= John Chaumpeneys, Abbot of Vale Royal =

John Chaumpeneys was the last Abbot of Darnhall Abbey and first Abbot of Vale Royal Abbey, Cheshire, from around 1275 to circ 1289.

Chaumpeneys was the first Abbot of Vale Royal following its relocation from Darnhall, where he had been elected at Michaelmas in either 1274 or 1275.
"He was not unworthy of this name of John, or of the grace of God, and of this surname of Chaumpenays, who by the grace of God bore himself, and he justly deserves the title of Champion of Christ...
— – The Ledger of Vale Royal
 Chaumpeneys was said by the Abbeys' chronicler to have been a stalwart in the defence of his house, overthrowing those enemies who tried to attack.

Wool exports were, like its predecessor at Darnhall, the Abbey's main source of income. In 1283, Chaumpeneys acknowledged receipt of 53s 6d 8p as an advance on the Abbey's eventual delivery of twelve sacks of collecta. This was paid to Chaumpeneys on the proviso that it was put to the "common profit of his house." Chaumpenays had been trading with this particular merchant—John Wermond of Cambrai—since at least 1275 when he sold twelve sacks of wool to Wermond in London for eighty shillings.

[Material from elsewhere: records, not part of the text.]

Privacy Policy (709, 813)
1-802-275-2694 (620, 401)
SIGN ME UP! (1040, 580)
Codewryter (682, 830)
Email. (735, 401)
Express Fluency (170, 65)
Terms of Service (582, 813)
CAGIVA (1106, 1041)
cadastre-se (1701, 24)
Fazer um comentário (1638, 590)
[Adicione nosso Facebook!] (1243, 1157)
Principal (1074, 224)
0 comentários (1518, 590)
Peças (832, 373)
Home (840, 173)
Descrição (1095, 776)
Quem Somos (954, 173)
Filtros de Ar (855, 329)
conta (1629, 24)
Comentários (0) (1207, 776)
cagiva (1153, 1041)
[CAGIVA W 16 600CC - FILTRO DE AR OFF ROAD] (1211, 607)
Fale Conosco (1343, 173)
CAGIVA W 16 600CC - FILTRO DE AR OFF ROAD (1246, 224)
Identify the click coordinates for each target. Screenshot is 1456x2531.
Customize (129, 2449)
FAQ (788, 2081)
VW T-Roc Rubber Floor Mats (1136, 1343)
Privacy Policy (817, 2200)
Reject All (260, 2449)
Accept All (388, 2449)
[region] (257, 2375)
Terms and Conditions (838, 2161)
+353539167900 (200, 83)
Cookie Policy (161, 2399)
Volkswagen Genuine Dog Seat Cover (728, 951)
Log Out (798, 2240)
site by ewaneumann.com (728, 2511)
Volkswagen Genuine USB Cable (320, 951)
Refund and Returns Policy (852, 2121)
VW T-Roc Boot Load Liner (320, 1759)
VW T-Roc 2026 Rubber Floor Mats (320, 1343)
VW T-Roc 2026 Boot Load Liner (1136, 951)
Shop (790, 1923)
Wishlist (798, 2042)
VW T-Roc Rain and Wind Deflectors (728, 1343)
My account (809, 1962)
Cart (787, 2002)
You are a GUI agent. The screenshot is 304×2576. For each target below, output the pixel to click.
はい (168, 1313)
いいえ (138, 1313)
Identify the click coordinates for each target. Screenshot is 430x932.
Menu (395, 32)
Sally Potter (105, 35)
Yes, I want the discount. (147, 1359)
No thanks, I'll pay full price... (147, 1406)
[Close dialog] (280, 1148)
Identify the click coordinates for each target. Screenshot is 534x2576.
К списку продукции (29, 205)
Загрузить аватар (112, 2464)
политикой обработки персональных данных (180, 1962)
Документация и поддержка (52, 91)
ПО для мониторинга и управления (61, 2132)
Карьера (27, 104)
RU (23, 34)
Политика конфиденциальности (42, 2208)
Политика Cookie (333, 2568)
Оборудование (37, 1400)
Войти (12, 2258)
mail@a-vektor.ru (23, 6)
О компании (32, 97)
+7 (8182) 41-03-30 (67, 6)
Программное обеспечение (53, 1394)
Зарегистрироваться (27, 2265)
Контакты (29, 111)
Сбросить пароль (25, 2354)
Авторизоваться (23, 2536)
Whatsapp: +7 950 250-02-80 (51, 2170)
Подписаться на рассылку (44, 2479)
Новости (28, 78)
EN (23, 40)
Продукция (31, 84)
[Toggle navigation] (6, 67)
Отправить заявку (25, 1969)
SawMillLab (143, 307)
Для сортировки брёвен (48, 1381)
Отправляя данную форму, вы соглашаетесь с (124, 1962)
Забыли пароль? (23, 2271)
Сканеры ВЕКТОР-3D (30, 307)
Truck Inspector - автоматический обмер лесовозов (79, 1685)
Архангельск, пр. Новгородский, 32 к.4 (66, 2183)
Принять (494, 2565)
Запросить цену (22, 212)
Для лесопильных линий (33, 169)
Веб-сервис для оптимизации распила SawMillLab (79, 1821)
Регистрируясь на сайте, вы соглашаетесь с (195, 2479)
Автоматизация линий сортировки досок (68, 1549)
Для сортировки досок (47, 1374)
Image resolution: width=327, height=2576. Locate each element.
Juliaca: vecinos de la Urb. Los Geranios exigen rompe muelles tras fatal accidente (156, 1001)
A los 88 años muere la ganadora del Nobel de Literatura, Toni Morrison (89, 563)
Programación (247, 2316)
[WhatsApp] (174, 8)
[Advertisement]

In 1277 the foundation stone was laid at the altar of the new abbey. Edward, the Queen, their son Alphonso (Note: Alphonso was King Edward's and Eleanor of Castile eighth child but, by 1277, their only surviving son; he was, therefore, at this time, heir to the throne.) and members of the King's retinue then laid subsequent stones, (Note: This retinue included the Earls of Gloucester, Cornwall, Surrey, and Warwick, Maurice de Craon, Otto de Grandson and Robert de Vere) after which Chaumpeneys performed a celebratory Mass.

Chaumpeneys is known to have attended the Parliament held at Westminster from May—June 1278, and to have signed off a quitclaim to the King on 26 May. (Note: This was witnessed and signed by a number royal and noble officials and later enrolled in the Charter Rolls.) He also spent long periods in attendance upon the King at court, such as between 1285 and 1286. In April 1283 he was in Conwy, assisting in the transference of the Abbey to Aberconwy. It is likely as a result of his presence there that he took part in the King's "momentous progress" from York, the following year, joining the entourage at Tarporley. Chaumpenays witnessed "events which shaped the course of English history": the promulagation of the Statute of Rhuddlan in March that year, and the birth of the future Prince of Wales and King Edward II in Caernarfon in April.